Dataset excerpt
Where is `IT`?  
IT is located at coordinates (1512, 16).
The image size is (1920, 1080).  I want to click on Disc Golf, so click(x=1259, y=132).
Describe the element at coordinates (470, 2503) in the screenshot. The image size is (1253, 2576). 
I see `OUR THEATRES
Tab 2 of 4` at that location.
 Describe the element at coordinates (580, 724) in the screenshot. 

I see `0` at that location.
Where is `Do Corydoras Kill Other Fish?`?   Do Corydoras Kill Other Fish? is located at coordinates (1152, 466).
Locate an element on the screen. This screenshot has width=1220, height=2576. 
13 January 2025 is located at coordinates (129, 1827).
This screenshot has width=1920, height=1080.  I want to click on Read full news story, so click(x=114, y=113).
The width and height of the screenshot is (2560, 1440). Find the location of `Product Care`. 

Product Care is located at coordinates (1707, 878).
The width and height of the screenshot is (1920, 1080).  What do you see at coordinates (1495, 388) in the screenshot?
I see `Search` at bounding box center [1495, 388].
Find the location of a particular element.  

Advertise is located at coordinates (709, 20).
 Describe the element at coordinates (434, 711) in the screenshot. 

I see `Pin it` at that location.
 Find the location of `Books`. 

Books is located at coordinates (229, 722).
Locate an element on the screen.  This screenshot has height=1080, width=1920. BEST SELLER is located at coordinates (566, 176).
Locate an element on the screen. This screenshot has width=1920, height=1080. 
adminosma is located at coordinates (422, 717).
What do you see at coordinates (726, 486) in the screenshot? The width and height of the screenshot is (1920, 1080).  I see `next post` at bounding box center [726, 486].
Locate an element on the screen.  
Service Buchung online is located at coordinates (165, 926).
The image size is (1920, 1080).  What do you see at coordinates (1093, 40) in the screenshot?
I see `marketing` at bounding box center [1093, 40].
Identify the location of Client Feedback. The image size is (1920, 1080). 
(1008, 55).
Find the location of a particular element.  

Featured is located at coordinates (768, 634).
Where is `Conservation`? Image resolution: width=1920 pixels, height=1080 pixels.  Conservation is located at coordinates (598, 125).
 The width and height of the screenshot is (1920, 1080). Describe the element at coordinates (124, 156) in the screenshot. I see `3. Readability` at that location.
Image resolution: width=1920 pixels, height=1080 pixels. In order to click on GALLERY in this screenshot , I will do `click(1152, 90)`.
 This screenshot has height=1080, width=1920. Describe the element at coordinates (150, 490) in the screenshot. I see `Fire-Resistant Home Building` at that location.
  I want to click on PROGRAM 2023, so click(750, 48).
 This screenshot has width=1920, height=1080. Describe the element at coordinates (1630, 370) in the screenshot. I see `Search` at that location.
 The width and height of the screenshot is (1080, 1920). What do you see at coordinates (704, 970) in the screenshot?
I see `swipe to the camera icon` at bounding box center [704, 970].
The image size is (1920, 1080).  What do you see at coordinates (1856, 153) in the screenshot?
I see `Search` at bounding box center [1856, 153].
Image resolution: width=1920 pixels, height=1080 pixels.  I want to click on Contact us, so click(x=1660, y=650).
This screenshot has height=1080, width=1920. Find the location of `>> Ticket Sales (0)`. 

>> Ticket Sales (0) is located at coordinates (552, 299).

TO BE DONE:
Retype all of the records above, line for line, with no changes.

EXERCISE RESPONSE:
Where is `IT`?  
IT is located at coordinates (1512, 16).
The image size is (1920, 1080).  I want to click on Disc Golf, so click(x=1259, y=132).
Describe the element at coordinates (470, 2503) in the screenshot. The image size is (1253, 2576). 
I see `OUR THEATRES
Tab 2 of 4` at that location.
 Describe the element at coordinates (580, 724) in the screenshot. 

I see `0` at that location.
Where is `Do Corydoras Kill Other Fish?`?   Do Corydoras Kill Other Fish? is located at coordinates (1152, 466).
Locate an element on the screen. This screenshot has width=1220, height=2576. 
13 January 2025 is located at coordinates (129, 1827).
This screenshot has width=1920, height=1080.  I want to click on Read full news story, so click(x=114, y=113).
The width and height of the screenshot is (2560, 1440). Find the location of `Product Care`. 

Product Care is located at coordinates (1707, 878).
The width and height of the screenshot is (1920, 1080).  What do you see at coordinates (1495, 388) in the screenshot?
I see `Search` at bounding box center [1495, 388].
Find the location of a particular element.  

Advertise is located at coordinates (709, 20).
 Describe the element at coordinates (434, 711) in the screenshot. 

I see `Pin it` at that location.
 Find the location of `Books`. 

Books is located at coordinates (229, 722).
Locate an element on the screen.  This screenshot has height=1080, width=1920. BEST SELLER is located at coordinates (566, 176).
Locate an element on the screen. This screenshot has width=1920, height=1080. 
adminosma is located at coordinates (422, 717).
What do you see at coordinates (726, 486) in the screenshot? The width and height of the screenshot is (1920, 1080).  I see `next post` at bounding box center [726, 486].
Locate an element on the screen.  
Service Buchung online is located at coordinates (165, 926).
The image size is (1920, 1080).  What do you see at coordinates (1093, 40) in the screenshot?
I see `marketing` at bounding box center [1093, 40].
Identify the location of Client Feedback. The image size is (1920, 1080). 
(1008, 55).
Find the location of a particular element.  

Featured is located at coordinates (768, 634).
Where is `Conservation`? Image resolution: width=1920 pixels, height=1080 pixels.  Conservation is located at coordinates (598, 125).
 The width and height of the screenshot is (1920, 1080). Describe the element at coordinates (124, 156) in the screenshot. I see `3. Readability` at that location.
Image resolution: width=1920 pixels, height=1080 pixels. In order to click on GALLERY in this screenshot , I will do `click(1152, 90)`.
 This screenshot has height=1080, width=1920. Describe the element at coordinates (150, 490) in the screenshot. I see `Fire-Resistant Home Building` at that location.
  I want to click on PROGRAM 2023, so click(750, 48).
 This screenshot has width=1920, height=1080. Describe the element at coordinates (1630, 370) in the screenshot. I see `Search` at that location.
 The width and height of the screenshot is (1080, 1920). What do you see at coordinates (704, 970) in the screenshot?
I see `swipe to the camera icon` at bounding box center [704, 970].
The image size is (1920, 1080).  What do you see at coordinates (1856, 153) in the screenshot?
I see `Search` at bounding box center [1856, 153].
Image resolution: width=1920 pixels, height=1080 pixels.  I want to click on Contact us, so click(x=1660, y=650).
This screenshot has height=1080, width=1920. Find the location of `>> Ticket Sales (0)`. 

>> Ticket Sales (0) is located at coordinates (552, 299).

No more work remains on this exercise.